Copy verbatim the span of lines beginning at the line that contains "Where should I click to: Open the Display" and ending with the final line of the data. Exclude pictures from the copy.

◇ ◇ ◇ ◇ ◇

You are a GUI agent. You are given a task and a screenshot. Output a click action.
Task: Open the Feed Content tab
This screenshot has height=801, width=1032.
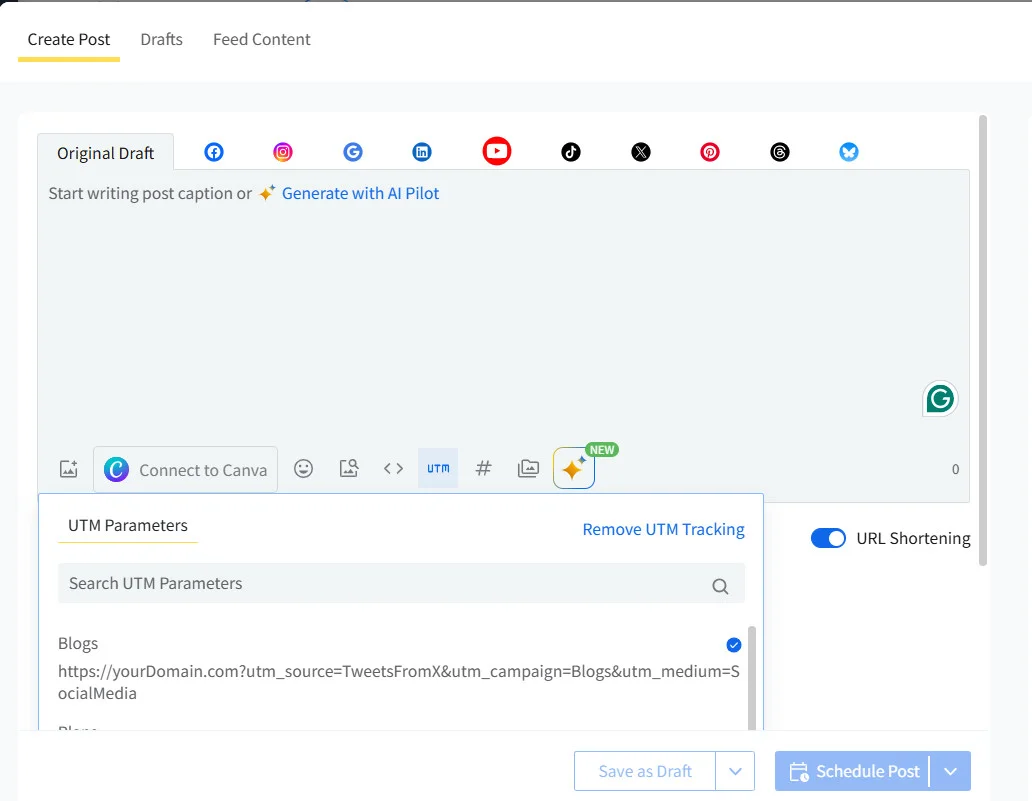[x=261, y=39]
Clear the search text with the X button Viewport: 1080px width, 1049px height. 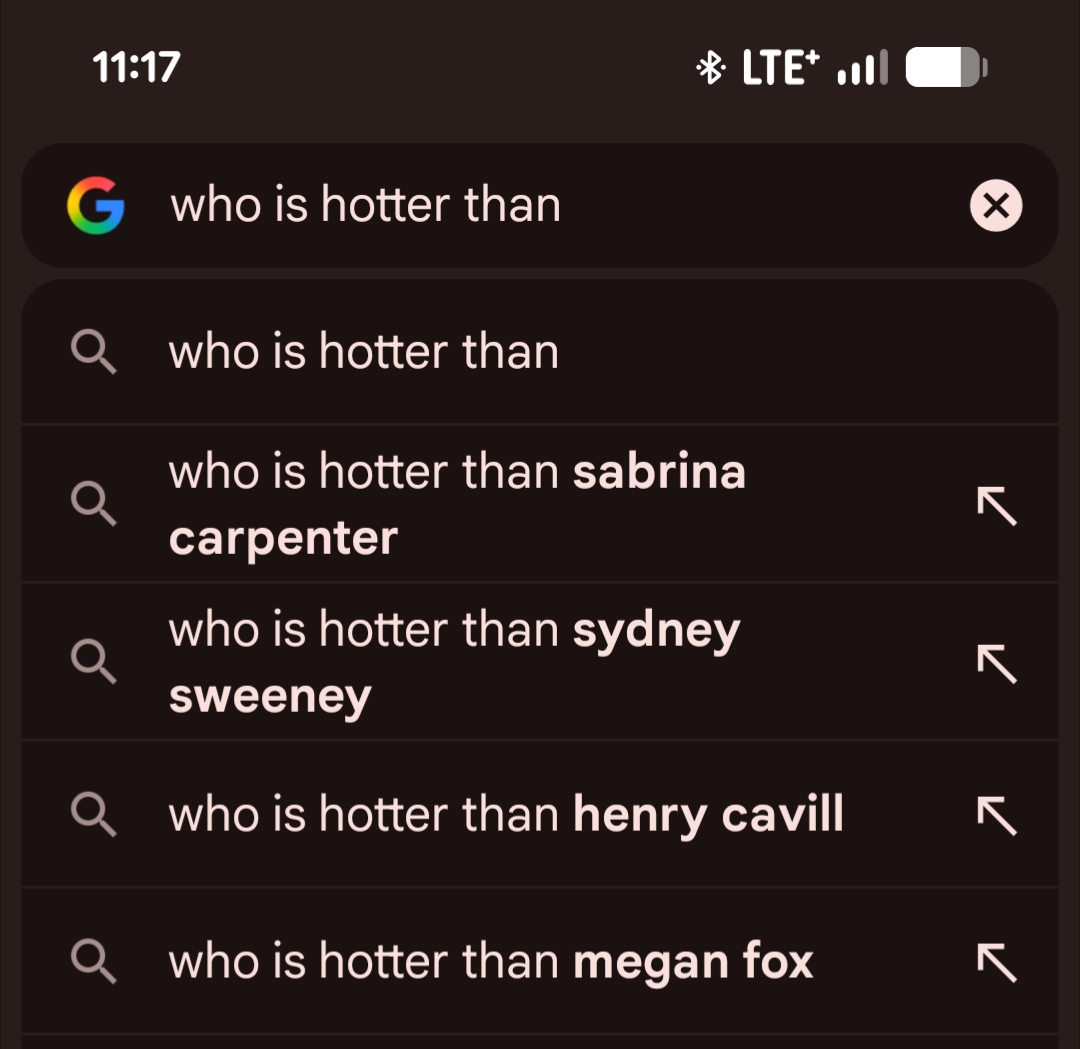[x=996, y=206]
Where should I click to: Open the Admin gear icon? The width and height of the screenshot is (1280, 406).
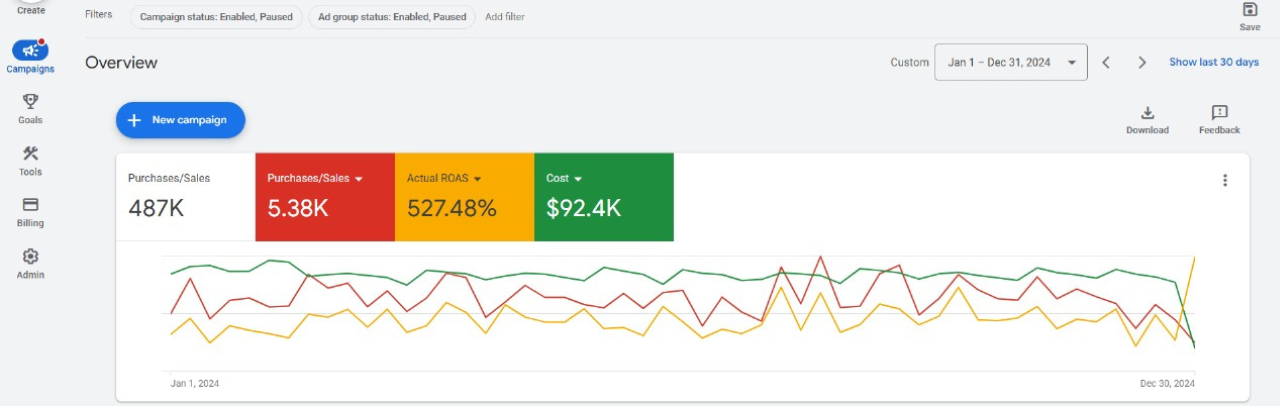(30, 257)
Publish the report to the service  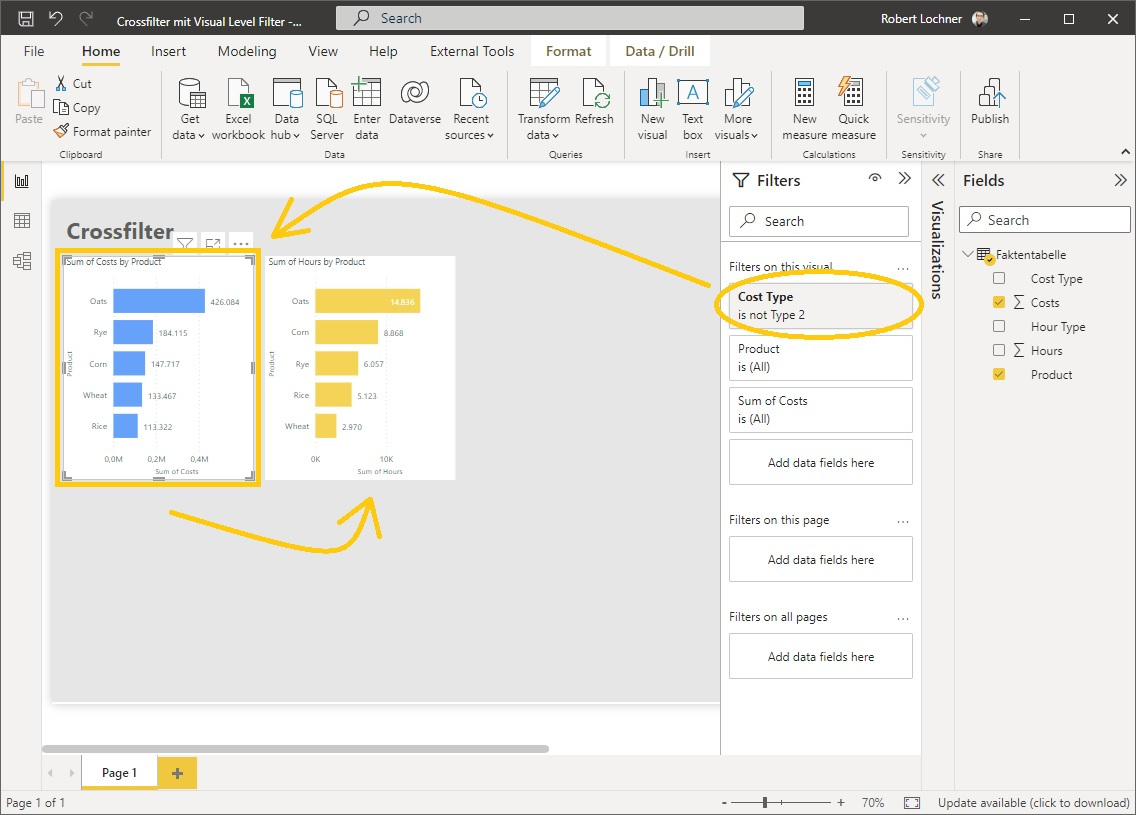[989, 107]
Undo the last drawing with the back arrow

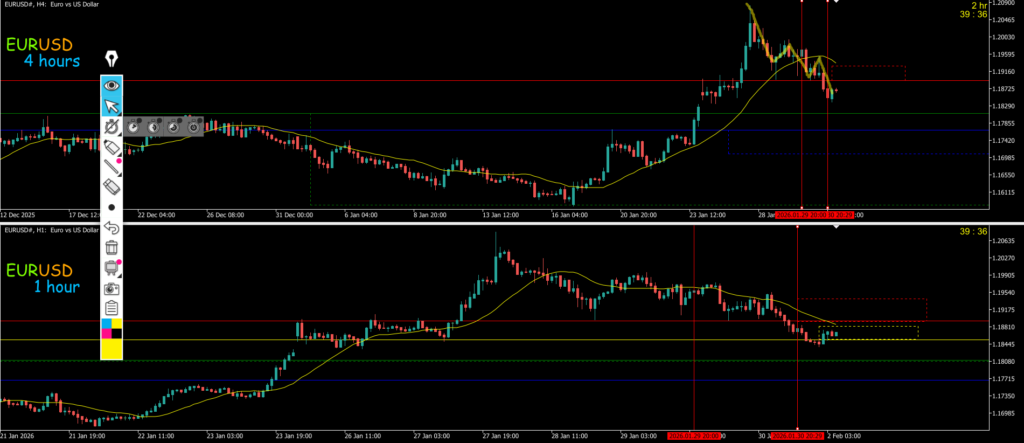tap(112, 227)
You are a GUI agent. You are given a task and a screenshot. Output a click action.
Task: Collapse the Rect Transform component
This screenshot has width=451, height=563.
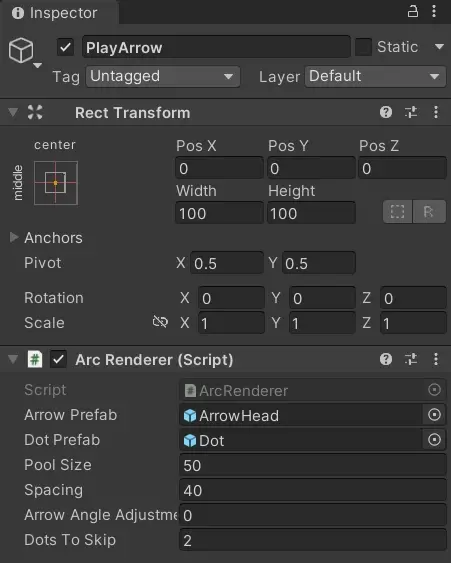[13, 112]
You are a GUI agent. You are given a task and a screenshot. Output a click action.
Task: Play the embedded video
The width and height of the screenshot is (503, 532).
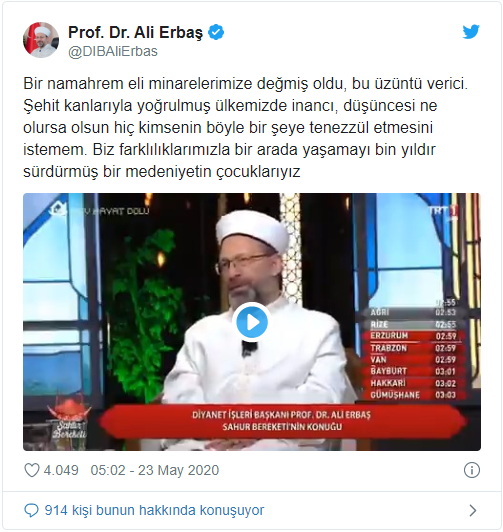(x=252, y=322)
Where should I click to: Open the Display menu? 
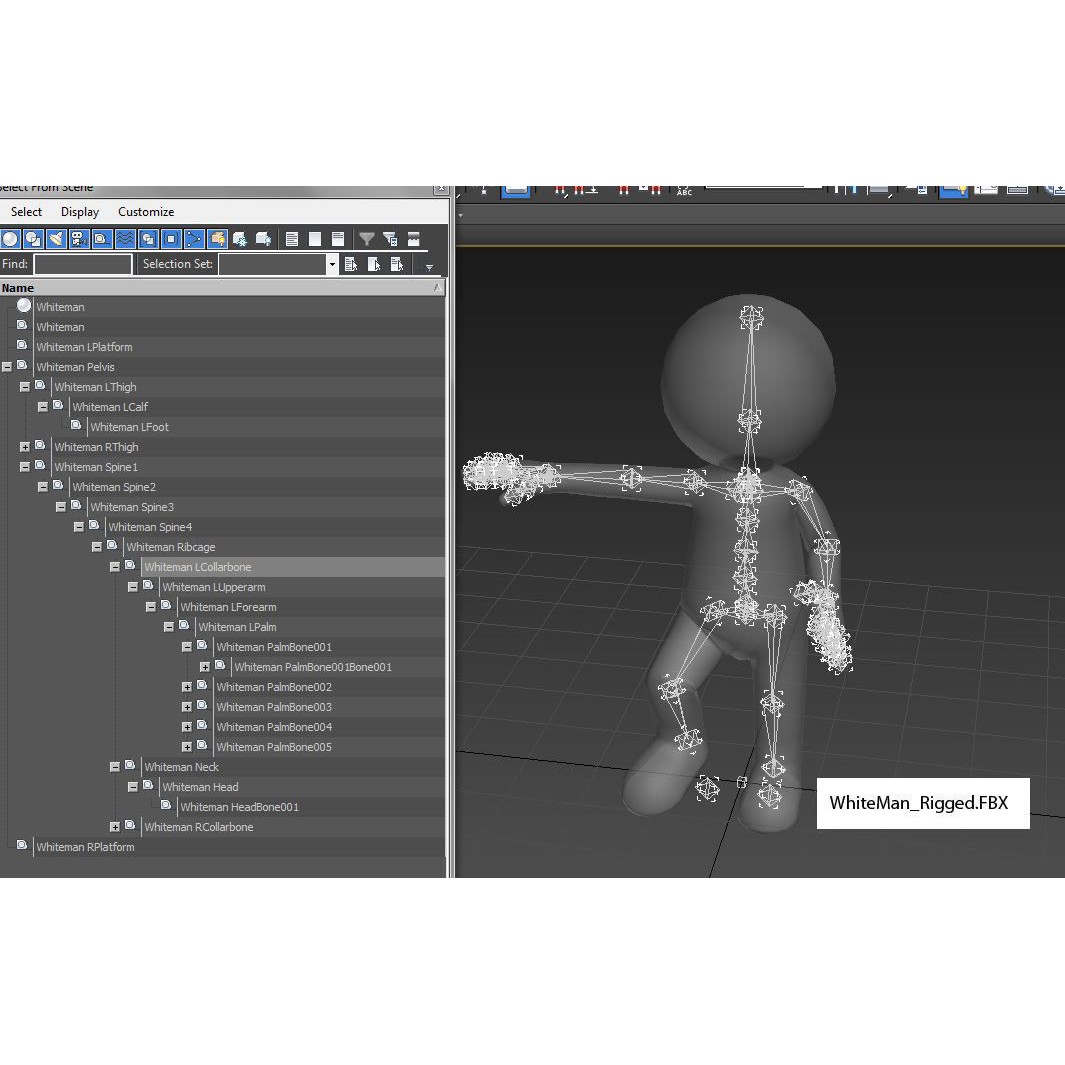point(79,212)
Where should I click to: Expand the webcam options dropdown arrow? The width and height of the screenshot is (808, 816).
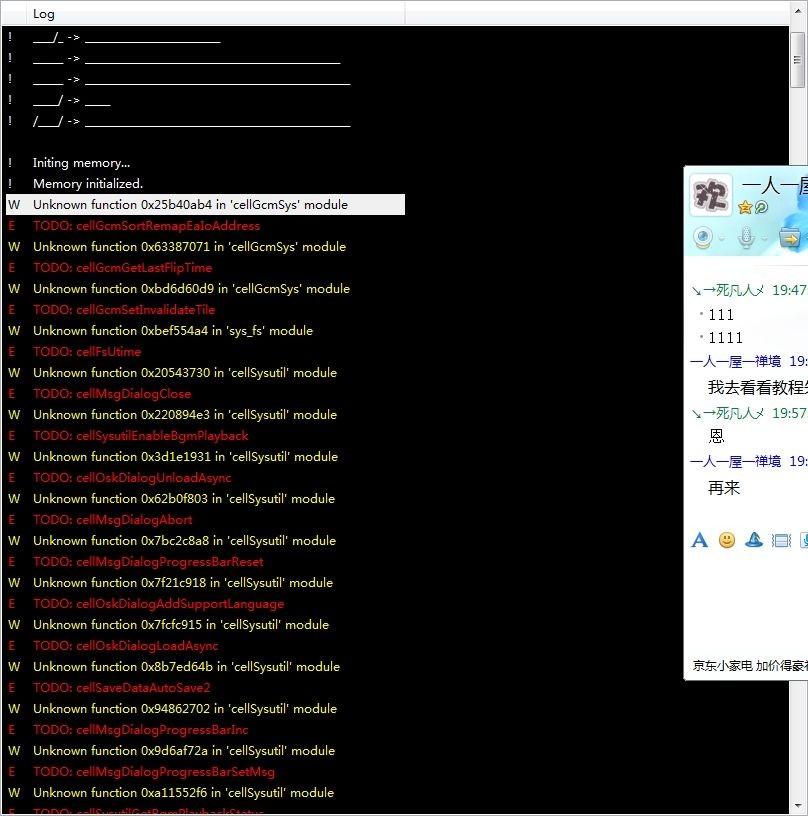[x=722, y=239]
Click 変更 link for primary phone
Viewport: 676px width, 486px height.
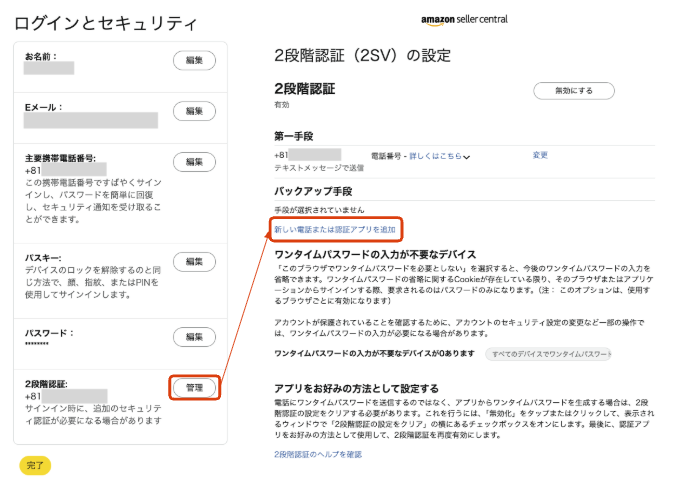(540, 155)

◇ ◇ ◇ ◇ ◇

* **EXERCISE ANSWER**:
Where should I click to: Open the Display menu? 
point(79,212)
Where should I click to: Expand the webcam options dropdown arrow? The width and height of the screenshot is (808, 816).
[x=722, y=239]
Click 変更 link for primary phone
Viewport: 676px width, 486px height.
(540, 155)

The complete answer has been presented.